Given a set of integral coordinates , check whether all the points given lie on side of a possible square such that axis of the square so formed lie parallel to both X-axis and Y-axis .

Suppose points are (0,0) , (1,1) , (2,2) . Answer is not possible .

Suppose points are (0 , 0) , (0,2) , (0,5) , (0,7) , (3,0) Answer is square is possible and minimum length of the side is 7 .

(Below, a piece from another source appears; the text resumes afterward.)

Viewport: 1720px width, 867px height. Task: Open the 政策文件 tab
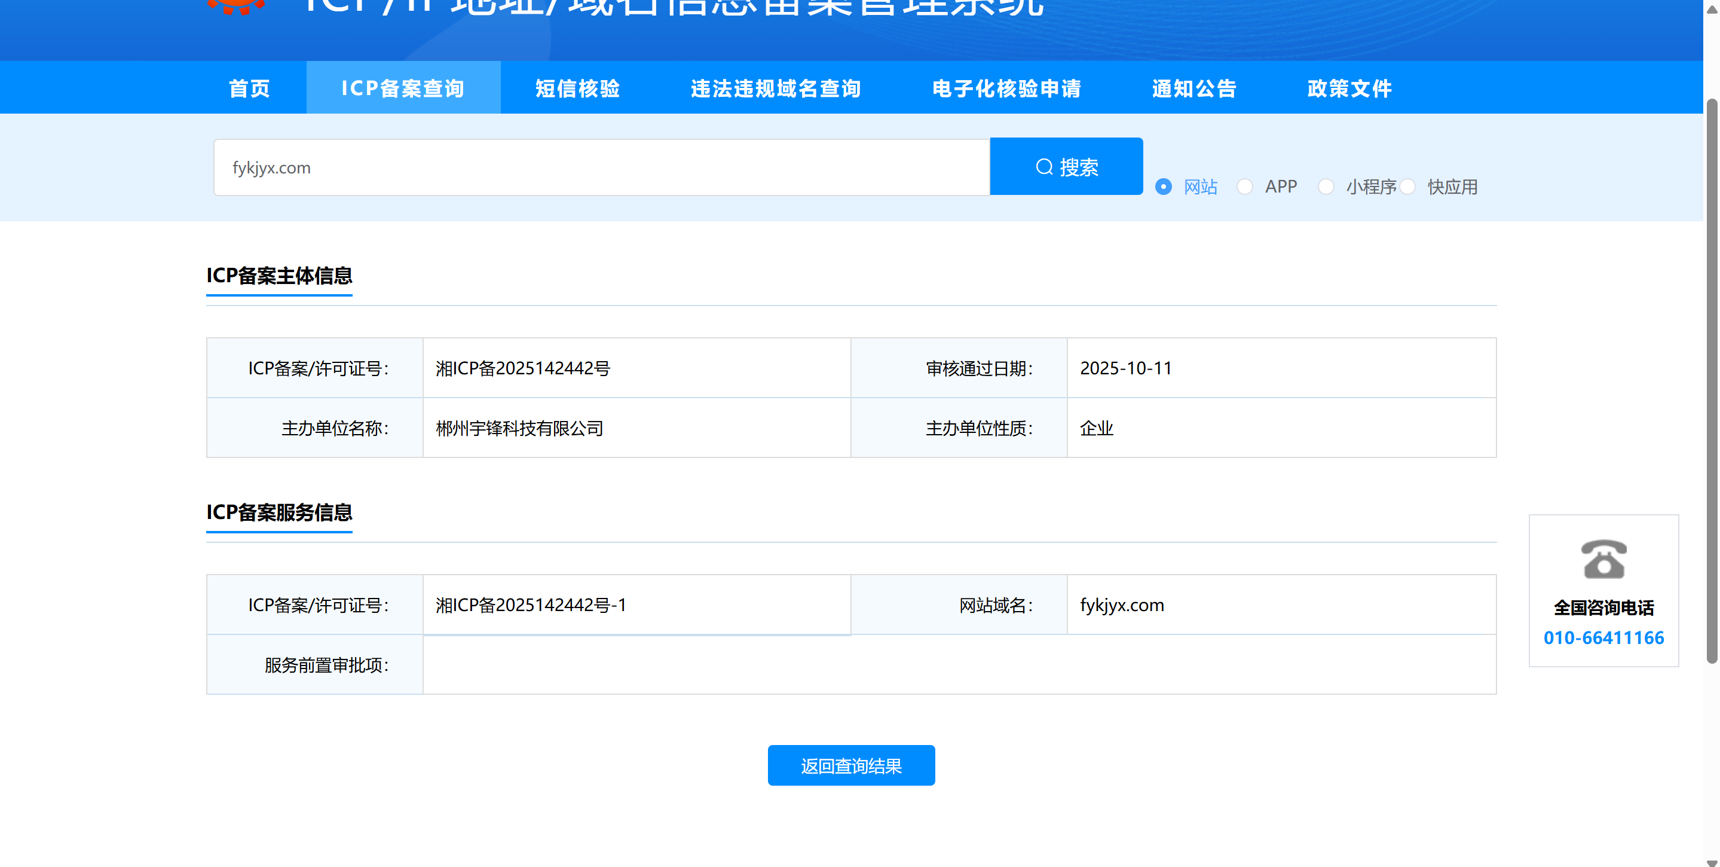point(1349,88)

I tried it and came up with many corner cases and it seemed impossible to tackle them individually . I was wondering if anyone can give a more generalised approach towards this kind of problem and how to think in the right direction . Thanks in advance .

Answer 1

Let $\displaystyle x_1 = \min_{(x,y) \in P}{x}$, $\displaystyle x_2 = \max_{(x,y) \in P}{x}$, $\displaystyle y_1 = \min_{(x,y) \in P}{y}$ and $\displaystyle y_2 = \min_{(x,y) \in P}{y}$, where $P$ is the set of points (which I'm assuming to be finite). Consider the (possibly degenerate) rectangle $R$ given by the lines $y = x_1$, $y = x_2$, $x = y_1$ and $x = y_2$.

Now we consider the following two cases:

1. $x_1 = x_2$ or $y_1 = y_2$: that is, all points lie on a line. There are infinite squares satisfying the conditions; choose any segment passing through them and form a square from this segment. If you want the side to be minimal, in the case $x_1 = x_2$, choose its endpoints to be $(x_1, \bar y)$ and $(x_2, \bar y)$, where $\bar y$ is the common $y$ coordinate of all points. The case $y_1 = y_2$ is analogous.

2. $x_1 \neq x_2$ and $y_1 \neq y_2$: in this case, for a square to exist, these two conditions must hold:

   • $R$ needs to be a square, that is $x_2 - x_1 = y_2 - y_1$ (= square length).
   • each point $(x, y)$ has to satisfy the condition $$x = x_1 \lor x = x_2 \lor y = y_1 \lor y = y_2$$

Answer 2

Let $X=\{(x_i,y_i)\,\mid\,1\le i\le n\}$ be a collection of $n$ points in the plane. If the points lie on a square with sides parallel to the $x$-axis and $y$-axis, then either the $x_i$'s take on at most 2 distinct values in $X$ and/or the $y_i$'s take on at most 2 distinct values in $X$.

If both the $x_i$'s and $y_i$'s take on more than two distinct values in $X$, then there can be no one square on which all the points lie.

However this is only a necessary condition. These points could lie on a rectangle. In order to avoid this, suppose the $x$ coordinate is the one that takes on at most 2 distinct values. We must have $$ \max_{1\le i\le n}(y_i)-\min_{1\le i\le n}(y_i)=x_2-x_1 $$ otherwise the points will lie on a rectangle!